Intravenous prostacyclins — the drug class with the ability to dilate blood vessels, which Orenitram belongs to – are still the main treatment choice for severe cases of pulmonary hypertension, and are considered the most effective way of treating lung hypertension. But patients need to be connected to a pump constantly injecting drugs into their body, undoubtedly a limiting factor. In addition, IV treatment increases the risk of infections, blood clots, and pain. Injections placed under the skin are also available, but patients may still prefer to take a pill.
Orenitram extended-release tablets were approved in 2013 for PAH patients in WHO Group 1, despite evidence from clinical trials showing it was not overly effective. But later analyses demonstrated that patients in the trials had likely received doses that were too low, and studies proving the feasibility of switching from injection to oral versions continued.

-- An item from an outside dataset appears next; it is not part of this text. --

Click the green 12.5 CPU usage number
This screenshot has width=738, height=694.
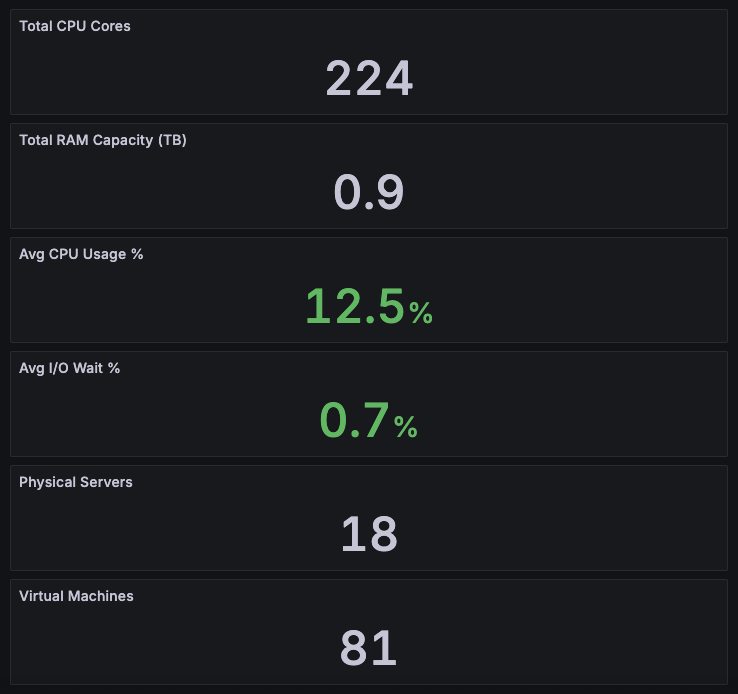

Researchers recruited 33 patients who they believed were stable enough to manage a switch, with patients thoroughly examined beforehand. Patients were also rigorously monitored during the switch, which was done during a five-day hospital stay in which doctors slowly tapered the injection drug while increasing doses of oral Orenitram.
By week four, all patients had started their oral treatment, but two returned to injectables before the final assessment at 24 weeks. At this time point, patients were taking a daily dose ranging between 15 and 75 mg, with 25 out of 31 patients taking the drug three times a day, seven to nine hours apart.
Examinations showed that at the end of the study, patients did not exhibit increased shortness of breath, and they performed equally well on the 6-minute walk distance test. Also, neither symptoms nor WHO functional class worsened, and blood flow and heart function measurements were not affected by the change.
Questionnaires examining quality of life and treatment satisfaction did not show any statistically supported changes, although patients rated the oral treatment as more convenient, and stated that their mood had improved after the shift.
Almost all patients reported they had side effects during the study, most commonly headache, nausea, flushing, diarrhea, fatigue, and vomiting. Also, 27 percent had severe side effects, including diarrhea, nausea, and dizziness. The two patients who returned to injectable drug had both severe side effects and worsening symptoms.